Data supplied —
┄┄┄┄┄┄
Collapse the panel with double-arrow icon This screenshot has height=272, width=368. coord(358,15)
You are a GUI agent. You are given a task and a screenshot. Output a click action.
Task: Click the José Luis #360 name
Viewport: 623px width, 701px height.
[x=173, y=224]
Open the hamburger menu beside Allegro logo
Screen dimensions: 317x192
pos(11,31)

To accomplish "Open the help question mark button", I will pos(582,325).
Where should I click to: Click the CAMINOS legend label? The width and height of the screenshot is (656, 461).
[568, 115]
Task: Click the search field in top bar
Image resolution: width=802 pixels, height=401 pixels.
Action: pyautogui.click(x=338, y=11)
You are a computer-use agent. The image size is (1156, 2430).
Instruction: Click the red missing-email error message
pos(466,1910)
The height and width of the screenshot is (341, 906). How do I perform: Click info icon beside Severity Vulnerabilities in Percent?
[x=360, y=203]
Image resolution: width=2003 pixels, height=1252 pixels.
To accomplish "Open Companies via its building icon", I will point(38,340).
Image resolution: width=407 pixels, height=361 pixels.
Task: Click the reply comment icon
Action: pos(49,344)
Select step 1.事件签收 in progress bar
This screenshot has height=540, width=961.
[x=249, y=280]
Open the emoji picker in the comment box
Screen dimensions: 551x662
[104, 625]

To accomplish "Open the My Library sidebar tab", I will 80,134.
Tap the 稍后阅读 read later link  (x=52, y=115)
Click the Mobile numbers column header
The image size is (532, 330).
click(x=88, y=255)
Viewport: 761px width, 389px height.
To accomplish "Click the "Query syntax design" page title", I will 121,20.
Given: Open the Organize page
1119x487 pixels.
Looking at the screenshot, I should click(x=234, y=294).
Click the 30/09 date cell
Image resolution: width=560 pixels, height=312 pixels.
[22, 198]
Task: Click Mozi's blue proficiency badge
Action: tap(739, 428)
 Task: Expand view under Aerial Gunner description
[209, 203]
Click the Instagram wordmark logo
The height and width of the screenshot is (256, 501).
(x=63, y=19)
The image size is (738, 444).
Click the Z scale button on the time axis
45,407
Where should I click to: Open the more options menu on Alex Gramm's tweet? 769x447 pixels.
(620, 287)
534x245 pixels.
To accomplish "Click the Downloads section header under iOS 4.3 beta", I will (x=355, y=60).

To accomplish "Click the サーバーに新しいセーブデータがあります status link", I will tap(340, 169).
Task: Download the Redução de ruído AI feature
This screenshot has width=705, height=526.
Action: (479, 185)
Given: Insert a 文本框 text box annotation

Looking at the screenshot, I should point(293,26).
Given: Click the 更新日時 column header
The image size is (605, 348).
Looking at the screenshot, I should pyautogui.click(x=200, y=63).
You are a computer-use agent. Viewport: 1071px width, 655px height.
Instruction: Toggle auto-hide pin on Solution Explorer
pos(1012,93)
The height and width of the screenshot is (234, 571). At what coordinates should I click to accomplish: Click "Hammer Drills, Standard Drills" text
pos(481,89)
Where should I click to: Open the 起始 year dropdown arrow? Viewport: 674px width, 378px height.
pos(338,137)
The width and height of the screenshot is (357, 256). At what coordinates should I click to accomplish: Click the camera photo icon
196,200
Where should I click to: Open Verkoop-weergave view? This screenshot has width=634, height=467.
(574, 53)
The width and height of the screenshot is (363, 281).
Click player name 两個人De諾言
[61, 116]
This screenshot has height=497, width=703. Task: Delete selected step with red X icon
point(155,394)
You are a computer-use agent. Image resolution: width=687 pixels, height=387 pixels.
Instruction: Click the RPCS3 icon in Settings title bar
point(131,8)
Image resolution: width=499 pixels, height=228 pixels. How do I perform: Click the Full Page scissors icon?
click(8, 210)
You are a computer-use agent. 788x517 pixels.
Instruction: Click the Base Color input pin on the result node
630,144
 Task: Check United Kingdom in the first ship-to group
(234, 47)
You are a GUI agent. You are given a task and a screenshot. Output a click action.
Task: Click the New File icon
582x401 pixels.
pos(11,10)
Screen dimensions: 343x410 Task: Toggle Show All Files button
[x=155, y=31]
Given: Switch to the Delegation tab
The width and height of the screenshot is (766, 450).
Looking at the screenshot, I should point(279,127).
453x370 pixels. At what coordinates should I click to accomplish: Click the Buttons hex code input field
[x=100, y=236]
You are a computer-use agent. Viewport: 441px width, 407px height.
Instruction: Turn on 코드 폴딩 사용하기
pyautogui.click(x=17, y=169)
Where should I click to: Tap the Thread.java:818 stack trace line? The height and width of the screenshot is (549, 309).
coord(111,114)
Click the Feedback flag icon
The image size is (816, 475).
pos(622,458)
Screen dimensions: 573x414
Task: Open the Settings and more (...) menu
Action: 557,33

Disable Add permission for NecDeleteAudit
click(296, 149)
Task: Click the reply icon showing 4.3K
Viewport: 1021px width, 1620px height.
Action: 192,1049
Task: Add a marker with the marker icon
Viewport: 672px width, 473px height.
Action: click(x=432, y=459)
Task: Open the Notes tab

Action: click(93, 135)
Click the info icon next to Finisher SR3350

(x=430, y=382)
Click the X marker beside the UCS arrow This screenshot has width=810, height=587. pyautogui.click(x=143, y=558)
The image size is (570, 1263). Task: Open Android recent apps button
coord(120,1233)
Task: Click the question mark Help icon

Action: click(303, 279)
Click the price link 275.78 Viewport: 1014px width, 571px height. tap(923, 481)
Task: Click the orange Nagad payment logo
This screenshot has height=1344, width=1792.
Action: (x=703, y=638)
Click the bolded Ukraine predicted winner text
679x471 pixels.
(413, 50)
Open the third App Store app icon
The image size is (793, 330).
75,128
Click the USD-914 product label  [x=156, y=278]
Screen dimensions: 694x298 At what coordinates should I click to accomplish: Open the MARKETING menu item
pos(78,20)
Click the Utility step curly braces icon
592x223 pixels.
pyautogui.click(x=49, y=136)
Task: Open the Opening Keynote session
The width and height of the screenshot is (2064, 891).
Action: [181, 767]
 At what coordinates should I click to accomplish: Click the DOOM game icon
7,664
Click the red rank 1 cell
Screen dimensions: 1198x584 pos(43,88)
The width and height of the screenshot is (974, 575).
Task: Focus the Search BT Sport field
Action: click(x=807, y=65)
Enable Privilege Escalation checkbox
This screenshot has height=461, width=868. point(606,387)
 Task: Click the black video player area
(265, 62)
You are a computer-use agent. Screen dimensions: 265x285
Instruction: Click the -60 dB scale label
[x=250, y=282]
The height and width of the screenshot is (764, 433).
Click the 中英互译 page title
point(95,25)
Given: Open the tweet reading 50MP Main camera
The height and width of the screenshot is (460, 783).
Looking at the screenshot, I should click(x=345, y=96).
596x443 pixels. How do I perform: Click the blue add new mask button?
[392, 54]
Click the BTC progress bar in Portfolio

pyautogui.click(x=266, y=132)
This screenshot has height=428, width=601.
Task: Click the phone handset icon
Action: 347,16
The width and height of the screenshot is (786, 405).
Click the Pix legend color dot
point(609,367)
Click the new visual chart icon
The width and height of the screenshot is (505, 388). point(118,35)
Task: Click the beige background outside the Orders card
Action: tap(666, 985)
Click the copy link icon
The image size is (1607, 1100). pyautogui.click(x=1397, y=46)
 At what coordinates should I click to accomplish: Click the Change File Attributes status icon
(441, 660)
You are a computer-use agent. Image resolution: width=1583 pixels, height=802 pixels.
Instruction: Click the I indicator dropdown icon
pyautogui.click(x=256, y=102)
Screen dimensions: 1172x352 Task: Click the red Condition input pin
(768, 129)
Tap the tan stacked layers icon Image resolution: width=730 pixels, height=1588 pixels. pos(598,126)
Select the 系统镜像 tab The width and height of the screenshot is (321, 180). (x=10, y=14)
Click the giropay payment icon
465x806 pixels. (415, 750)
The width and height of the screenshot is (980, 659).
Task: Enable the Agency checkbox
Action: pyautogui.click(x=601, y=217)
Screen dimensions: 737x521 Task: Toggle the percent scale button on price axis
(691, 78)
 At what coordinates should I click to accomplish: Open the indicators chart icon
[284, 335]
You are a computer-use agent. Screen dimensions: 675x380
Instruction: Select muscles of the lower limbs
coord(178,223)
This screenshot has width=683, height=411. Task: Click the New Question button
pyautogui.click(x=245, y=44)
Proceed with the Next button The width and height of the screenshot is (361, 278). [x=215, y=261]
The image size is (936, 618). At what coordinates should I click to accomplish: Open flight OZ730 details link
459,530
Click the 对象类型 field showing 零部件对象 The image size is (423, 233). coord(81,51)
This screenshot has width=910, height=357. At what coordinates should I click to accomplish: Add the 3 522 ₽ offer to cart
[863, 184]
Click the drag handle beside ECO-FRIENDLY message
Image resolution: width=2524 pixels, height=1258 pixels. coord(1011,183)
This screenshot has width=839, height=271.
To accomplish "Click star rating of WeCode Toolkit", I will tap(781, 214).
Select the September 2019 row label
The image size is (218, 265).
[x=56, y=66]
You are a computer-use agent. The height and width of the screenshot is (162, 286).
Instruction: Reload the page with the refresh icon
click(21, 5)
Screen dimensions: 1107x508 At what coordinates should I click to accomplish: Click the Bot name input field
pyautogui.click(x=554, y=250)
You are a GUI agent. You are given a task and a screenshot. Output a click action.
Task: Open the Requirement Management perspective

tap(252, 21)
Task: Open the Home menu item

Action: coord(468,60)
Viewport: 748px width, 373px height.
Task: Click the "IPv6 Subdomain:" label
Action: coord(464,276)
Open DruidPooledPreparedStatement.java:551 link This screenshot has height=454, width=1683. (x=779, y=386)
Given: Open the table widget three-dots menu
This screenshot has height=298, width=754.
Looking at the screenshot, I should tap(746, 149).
┄┄┄┄┄┄
Which lines above run from the one containing "Instruction: Turn on 코드 폴딩 사용하기" down to the one containing "Click the Feedback flag icon"? Repeat exactly those, both ends included, and nothing else.

Task answer —
Instruction: Turn on 코드 폴딩 사용하기
pyautogui.click(x=17, y=169)
Where should I click to: Tap the Thread.java:818 stack trace line? The height and width of the screenshot is (549, 309).
coord(111,114)
Click the Feedback flag icon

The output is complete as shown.